While we might be willing to accuse others of it, certainly none of us would take pleasure in the gap between our own good fortune and another’s suffering.

We might be this way because we know that fortunes are cyclical, or we are honest enough to recognize the role of luck in our circumstances, or we have suffered ourselves.

Ultimately, the suffering of others does affect our own lives.

Thus, we find ourselves discussing library funding again. Fear not, for the Salida Regional Library is healthy. But not every Colorado library is so fortunate. During the economic crisis of the last two years, library funding from the state has dropped 79%. Local support has decreased by more than $11 million.

When you consider that some libraries, such as in Chaffee County and Douglas County, have seen growth during that period, you can infer that other libraries have been particularly hard hit.

Some of those libraries matter a lot to our users, because they were heavy lenders via interlibrary loan — Denver Public Library, UC-Boulder, the UC Health Sciences library.
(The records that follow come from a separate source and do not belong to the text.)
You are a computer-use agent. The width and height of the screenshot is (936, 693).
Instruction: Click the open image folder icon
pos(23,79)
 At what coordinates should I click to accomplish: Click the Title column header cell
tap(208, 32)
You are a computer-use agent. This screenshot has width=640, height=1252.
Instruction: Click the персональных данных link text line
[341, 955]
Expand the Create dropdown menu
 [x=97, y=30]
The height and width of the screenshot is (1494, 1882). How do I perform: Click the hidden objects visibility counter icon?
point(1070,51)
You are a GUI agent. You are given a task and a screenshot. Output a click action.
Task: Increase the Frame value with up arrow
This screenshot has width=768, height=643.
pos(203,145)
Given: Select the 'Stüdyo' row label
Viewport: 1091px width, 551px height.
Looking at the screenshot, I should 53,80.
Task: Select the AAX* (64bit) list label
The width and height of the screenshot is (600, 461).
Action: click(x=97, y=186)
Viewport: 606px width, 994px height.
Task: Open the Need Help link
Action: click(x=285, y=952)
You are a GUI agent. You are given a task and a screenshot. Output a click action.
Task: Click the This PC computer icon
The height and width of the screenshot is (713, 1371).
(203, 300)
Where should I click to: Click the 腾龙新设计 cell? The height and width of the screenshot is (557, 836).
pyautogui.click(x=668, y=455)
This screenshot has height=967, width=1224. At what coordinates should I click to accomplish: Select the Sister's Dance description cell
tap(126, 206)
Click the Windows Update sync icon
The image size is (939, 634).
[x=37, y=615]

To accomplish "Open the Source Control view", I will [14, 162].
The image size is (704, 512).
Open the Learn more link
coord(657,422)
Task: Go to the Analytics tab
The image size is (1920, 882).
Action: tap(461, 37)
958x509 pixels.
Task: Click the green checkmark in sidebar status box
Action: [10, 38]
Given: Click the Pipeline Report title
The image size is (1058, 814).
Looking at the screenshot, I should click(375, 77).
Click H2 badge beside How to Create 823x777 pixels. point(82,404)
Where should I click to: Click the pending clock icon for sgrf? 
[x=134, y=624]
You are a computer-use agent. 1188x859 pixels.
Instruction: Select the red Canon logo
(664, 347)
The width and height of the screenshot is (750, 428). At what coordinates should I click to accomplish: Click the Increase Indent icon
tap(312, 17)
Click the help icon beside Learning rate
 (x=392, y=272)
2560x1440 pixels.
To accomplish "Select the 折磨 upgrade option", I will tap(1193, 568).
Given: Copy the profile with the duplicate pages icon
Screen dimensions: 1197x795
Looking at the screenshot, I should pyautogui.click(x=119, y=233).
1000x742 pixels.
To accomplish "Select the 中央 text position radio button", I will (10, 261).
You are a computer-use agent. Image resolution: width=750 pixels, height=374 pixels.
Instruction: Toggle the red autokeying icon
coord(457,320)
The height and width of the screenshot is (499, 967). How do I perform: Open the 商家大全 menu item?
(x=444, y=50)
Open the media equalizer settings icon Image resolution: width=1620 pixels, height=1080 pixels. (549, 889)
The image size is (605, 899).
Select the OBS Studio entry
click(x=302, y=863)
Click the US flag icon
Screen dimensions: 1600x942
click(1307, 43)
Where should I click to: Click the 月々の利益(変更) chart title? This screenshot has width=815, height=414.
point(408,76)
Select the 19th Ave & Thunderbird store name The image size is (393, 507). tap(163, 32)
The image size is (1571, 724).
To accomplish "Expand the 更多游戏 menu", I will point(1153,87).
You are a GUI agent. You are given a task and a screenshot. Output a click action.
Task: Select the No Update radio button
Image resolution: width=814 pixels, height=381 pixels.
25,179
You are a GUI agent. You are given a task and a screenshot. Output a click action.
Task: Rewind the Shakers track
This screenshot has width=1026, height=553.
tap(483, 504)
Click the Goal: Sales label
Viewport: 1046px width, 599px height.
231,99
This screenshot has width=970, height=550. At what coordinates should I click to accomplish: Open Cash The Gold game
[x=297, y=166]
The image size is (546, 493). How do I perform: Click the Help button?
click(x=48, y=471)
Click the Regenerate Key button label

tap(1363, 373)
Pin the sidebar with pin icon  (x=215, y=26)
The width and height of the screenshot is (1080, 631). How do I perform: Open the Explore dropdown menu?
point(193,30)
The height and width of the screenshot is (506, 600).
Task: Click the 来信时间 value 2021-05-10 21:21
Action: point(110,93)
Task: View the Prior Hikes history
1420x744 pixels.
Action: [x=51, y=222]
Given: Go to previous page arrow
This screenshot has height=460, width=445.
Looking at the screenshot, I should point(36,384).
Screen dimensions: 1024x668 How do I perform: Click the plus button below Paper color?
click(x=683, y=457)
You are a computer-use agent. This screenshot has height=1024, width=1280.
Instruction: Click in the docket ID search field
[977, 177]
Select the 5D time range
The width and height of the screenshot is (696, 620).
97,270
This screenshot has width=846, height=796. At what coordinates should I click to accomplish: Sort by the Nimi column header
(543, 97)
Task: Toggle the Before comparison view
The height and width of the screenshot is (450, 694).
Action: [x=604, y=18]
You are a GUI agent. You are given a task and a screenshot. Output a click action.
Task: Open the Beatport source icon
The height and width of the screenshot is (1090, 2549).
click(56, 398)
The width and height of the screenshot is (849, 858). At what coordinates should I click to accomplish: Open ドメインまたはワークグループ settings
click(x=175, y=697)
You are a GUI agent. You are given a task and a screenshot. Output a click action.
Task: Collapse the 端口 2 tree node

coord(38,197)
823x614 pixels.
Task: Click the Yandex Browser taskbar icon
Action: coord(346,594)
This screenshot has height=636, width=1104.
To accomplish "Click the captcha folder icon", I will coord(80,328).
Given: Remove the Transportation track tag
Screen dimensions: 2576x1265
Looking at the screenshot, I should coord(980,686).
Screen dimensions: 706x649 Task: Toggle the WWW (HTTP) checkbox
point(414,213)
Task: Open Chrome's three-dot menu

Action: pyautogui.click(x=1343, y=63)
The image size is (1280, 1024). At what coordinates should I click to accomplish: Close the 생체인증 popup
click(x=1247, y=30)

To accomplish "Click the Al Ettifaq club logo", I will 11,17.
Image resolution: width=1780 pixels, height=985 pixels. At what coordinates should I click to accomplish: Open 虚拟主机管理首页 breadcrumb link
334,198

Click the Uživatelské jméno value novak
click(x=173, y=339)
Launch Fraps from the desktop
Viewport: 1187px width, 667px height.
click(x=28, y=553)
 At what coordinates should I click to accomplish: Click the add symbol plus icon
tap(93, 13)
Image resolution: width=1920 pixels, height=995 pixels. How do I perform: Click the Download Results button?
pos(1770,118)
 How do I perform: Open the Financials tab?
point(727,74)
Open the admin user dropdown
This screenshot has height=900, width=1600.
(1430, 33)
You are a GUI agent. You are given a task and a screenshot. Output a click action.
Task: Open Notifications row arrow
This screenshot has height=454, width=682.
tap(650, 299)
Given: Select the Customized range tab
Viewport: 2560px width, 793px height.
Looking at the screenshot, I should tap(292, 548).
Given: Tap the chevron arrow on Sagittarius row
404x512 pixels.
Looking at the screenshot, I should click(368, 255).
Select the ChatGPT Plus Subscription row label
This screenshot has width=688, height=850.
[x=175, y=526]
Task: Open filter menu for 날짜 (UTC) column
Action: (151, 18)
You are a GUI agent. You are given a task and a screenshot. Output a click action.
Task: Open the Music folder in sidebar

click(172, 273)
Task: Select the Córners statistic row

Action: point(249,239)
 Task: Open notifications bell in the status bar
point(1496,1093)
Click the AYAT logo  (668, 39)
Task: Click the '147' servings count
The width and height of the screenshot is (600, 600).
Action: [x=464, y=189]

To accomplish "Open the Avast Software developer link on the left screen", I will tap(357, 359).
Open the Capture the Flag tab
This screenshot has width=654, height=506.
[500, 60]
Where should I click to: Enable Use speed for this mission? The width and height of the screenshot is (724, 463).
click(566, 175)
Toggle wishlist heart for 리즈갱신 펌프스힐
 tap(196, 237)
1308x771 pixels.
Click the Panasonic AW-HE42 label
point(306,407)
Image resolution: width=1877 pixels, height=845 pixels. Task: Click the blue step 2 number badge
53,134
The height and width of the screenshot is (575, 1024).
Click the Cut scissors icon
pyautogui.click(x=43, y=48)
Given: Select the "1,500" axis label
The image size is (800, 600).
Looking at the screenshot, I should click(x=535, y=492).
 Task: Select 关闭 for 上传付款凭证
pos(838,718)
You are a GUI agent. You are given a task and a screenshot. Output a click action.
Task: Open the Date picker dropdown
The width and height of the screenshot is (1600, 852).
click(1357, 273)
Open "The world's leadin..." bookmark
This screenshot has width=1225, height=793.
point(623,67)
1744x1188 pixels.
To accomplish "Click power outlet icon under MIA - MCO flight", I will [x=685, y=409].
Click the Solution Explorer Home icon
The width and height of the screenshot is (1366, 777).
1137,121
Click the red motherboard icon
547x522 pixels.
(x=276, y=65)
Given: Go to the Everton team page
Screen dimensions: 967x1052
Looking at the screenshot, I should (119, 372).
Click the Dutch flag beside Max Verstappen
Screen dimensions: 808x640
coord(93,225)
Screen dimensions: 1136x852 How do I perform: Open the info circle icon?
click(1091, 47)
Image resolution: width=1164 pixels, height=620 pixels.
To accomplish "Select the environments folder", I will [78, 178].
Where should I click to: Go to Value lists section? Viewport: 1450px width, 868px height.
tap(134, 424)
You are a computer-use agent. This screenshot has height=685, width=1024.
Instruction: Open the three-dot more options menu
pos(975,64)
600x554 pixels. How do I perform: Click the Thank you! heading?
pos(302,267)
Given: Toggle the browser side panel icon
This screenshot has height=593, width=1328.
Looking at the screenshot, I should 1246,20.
Consider how we recently needed to get information faxed for a patron on short notice. Boulder Public Library had the book, and so I called.

With evident pain, the librarian explained that she would do it — as a professional courtesy — but that they were not supposed to be providing such service outside their city now. They were too shorthanded. And could we pay something?

This is very different weather from three years ago. Back then, we would have called the Colorado Resource Center at Denver Public first, since they received state funding to be the CRC.

But we also could have called Boulder or any library and gotten the service without hesitation. Most libraries are busy, but any library would have helped us, as we would have them, and then gotten on with business without much thought about the cost of a fax.

It more or less came out in the wash, and encouragement of cooperation through certain state programs kept everyone working together. Now, balkanization is inevitable.

It’s not that interlibrary loan has stopped, but the ready sharing of everything, including time and expertise, has necessarily waned.

Colorado libraries share in many efforts, such as Interlibrary Loan and the new online reference service called AskColorado. We belong to one of several consortia in the state that sponsor online library catalogs. The state library runs the Colorado Virtual Library (CVL) and the SWIFT electronic interlibrary loan system, both of which collect and connect library catalogs for easy use.

But none of this is for certain anymore. Libraries are currently lobbying representatives to continue minimum support for two state programs: a single, stripped-down regional library service system, where once there were seven, to provide such services as the statewide courier system used for interlibrary loan; and the CVL/ACLIN/SWIFT network.

These services need state funding: $600,000 for the first, $376,000 for the second. This kind of resource sharing should be an abiding state interest.

So here’s a public service announcement: Write or call your representatives. I did. I offer you the library issue as a sample topic, but any carefully wrought opinion will do. The President may never hear your thoughts, but your legislators do.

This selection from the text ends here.